Reading text -
She accompanied him in the early years of the marriage and did all
the cooking for the crew. There was a huge wood stove in the galley
and according to a book on the Northeast schooners Mrs. Closson
was an excellent cook, well known for her biscuits and gravy.
She became pregnant early in the marriage and continued to work
with her husband until the child was born. After the birth she
stayed home with the children and managed the household without
a husband for the most part. They lived in Ellsworth, Maine on
a river. She fished, had a garden that fed them winter and summer
and a few animals for meat and chickens for eggs.
These people were so typical of the Yankee image, strong, independent,
quiet and self-sufficient.
|
437.6 | | AXEL::FOLEY | Rebel without a Shrew | Thu Dec 10 1987 22:39 | 13 |
| RE: .5
That sounds neat!
Lesse, 100 years ago I would have lived in Ireland and been
a member of the working class. (ie: relatively poor) I probably
would have either worked on a farm, raised dogs for racing
or hunting, or worked in a factory.. I would have been a member
of a large family..
Geez, things are so different nowadays... Life is so fast..

Dataset entries -
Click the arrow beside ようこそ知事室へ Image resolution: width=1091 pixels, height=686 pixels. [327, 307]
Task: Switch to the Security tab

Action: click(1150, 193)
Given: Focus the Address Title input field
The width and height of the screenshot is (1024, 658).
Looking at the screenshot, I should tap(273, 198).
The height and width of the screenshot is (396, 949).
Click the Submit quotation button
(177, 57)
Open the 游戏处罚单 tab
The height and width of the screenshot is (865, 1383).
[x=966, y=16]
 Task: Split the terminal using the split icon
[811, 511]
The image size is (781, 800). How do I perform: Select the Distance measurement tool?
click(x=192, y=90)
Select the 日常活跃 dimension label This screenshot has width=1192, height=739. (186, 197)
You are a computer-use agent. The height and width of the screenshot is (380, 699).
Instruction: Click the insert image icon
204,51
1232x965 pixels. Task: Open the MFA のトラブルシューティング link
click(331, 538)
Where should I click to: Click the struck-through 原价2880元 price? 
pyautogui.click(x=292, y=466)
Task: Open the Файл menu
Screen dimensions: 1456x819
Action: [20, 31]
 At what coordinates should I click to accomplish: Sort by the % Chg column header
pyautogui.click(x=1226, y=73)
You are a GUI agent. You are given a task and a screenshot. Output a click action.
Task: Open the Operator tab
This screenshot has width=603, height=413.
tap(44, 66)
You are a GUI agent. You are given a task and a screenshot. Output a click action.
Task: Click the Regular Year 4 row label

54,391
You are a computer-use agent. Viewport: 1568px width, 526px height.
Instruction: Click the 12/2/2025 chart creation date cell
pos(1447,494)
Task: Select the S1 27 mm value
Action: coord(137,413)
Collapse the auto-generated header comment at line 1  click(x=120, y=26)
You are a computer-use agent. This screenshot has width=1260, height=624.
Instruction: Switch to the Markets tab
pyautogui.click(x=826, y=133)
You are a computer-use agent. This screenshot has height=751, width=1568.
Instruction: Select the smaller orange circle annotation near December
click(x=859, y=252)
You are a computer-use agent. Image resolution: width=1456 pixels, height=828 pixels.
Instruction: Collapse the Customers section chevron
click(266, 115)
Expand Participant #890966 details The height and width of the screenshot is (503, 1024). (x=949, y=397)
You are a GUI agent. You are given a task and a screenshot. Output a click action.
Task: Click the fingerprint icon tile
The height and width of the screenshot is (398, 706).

Task statement -
In the text about Mrs. Closson, what was she well known for as a cook?

Result for this task -
Her biscuits and gravy.